→ **PROBLEM STATEMENT**: Somewhere below, one line contains "Given: Click the block cursor at the prompt" and a later line contains "1569x918 pixels.". Output those two lines and everything between them exactly, and nothing else.

→ **DATASET**:
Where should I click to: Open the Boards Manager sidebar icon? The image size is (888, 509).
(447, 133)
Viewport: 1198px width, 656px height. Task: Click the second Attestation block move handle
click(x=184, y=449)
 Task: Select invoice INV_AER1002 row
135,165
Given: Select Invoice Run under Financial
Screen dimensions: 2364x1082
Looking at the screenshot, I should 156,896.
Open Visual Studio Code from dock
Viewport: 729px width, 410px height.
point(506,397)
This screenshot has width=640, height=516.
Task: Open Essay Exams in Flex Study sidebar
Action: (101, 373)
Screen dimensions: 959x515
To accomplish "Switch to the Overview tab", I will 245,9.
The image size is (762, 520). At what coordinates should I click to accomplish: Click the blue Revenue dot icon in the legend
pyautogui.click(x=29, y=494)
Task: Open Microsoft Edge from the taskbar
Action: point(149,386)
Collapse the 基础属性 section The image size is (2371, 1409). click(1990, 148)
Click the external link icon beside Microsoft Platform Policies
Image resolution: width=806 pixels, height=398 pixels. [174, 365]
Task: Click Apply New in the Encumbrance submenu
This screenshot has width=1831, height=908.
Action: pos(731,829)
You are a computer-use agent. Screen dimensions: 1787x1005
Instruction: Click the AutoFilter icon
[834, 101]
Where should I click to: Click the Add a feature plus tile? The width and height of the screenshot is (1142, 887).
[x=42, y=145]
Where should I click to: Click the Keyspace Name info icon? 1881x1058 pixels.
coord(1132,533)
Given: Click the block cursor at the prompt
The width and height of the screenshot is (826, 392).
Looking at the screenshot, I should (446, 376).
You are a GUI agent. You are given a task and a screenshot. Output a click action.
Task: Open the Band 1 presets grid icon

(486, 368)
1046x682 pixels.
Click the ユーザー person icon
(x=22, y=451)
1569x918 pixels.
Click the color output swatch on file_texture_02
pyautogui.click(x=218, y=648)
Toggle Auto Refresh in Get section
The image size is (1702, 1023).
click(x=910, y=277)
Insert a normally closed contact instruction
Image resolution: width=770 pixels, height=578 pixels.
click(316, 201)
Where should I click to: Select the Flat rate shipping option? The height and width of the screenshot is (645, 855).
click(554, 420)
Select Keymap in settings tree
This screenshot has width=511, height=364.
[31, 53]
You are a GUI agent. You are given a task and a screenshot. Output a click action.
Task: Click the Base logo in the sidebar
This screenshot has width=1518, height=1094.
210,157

→ **SOLUTION TO THE EXERCISE**:
Given: Click the block cursor at the prompt
The width and height of the screenshot is (826, 392).
Looking at the screenshot, I should (446, 376).
You are a GUI agent. You are given a task and a screenshot. Output a click action.
Task: Open the Band 1 presets grid icon

(486, 368)
1046x682 pixels.
Click the ユーザー person icon
(x=22, y=451)
1569x918 pixels.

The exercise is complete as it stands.